Uno de mis libros favoritos era Cuando el hombre encontró al perro. Un recorrido sabroso para explicar el modo en que los humanos aprovecharon el instinto de lobos y chacales para inventarse a su mejor amigo, al más fiel de los compañeros y al más dedicado guardián de la familia y tribu. El perro es, dice Lorenz, el resultado de una jauría que ofrece protección a los humanos, a cambio de las sobras de la comida, los huesos, las pezuñas y las otras partes difíciles de masticar y digerir. Poco a poco, la distancia entre la jauría y la tribu se fue reduciendo; perdido el miedo, el hombre domesticó a su amigo.
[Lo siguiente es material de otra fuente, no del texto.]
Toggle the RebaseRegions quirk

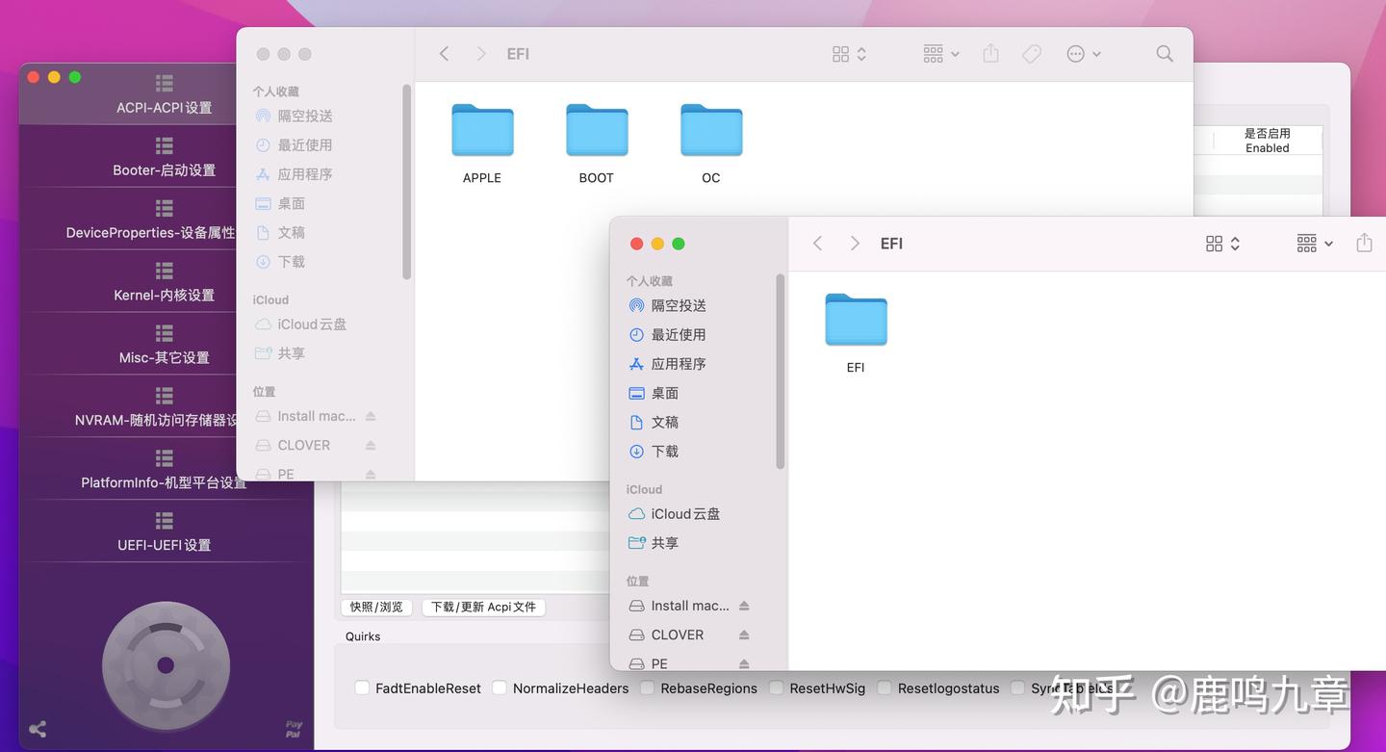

Pero resulta que, en 2012, en la Garganta de Olduvai, en Tanzania, aparecieron los restos fósiles de un infante que padecía de hiperostosis porótica, una enfermedad que suele dar a las personas que carecen de vitaminas B9 y B12 (“Eating Meat Made Us Human, Suggests New Skull Fossil”). Es decir: ese pobre niño murió por falta de carne. Ya no es nueva la idea de que los homínidos pudieron desarrollarse por la ingesta no sólo de carne sino de carne pasada por el fuego; es decir, cocinada –lo cual viene a replantear toda la estructura de la antropología moderna, porque en Lo crudo y lo cocido (FCE), Lévi-Strauss propone que la cocina está en el origen de la cultura humana. El hecho de que el Homo habilis o el erectus utilizara fuego para cocinar carne coloca el problema de la cultura y la naturaleza en otro nivel. Como dice Marshall Sahlins: “la cultura es más antigua que el Homo sapiens, mucho más antigua, y fue una condición fundamental del desarrollo biológico de la especie” (La ilusión occidental de la naturaleza humana, FCE).
No contenta con esto, la doctora Leslie Aiello (directora de la Wenner-Gren Foundation) abunda en el asunto: “no se puede tener un vientre grande y un gran cerebro”; los gorilas, por ejemplo, tienen una masa encefálica pequeña y grandes vientres; se pasan el día buscando comida y digiriendo, de modo que utilizan demasiada energía en el proceso de nutrirse. La carne tiene una enorme cantidad de nutrientes y su digestión requiere mucha menos energía de la que aporta.
Pero eso no es todo. La doctora Aiello afirma que el cisticerco hallado en fósiles es una derivación del cisticerco que se halla en el hocico de las hienas y los perros salvajes: “de hecho, compartimos saliva” con esas especies. Pasar la carne por el fuego, mata a los parásitos. Y de ahí la duda: desde luego, una tribu de homínidos es mucho menos eficaz para la caza que una jauría de hienas o perros. Si la historia de Lévi-Strauss tiene que reescribirse, sin duda también la de Lorenz. Quizá el cuento es distinto: el perro caza, el hombre es su cocinero. Esto significa que, en un origen, el perro domesticó primero al hombre. Los seguíamos y aprovechábamos su caza. Somos un invento de los perros.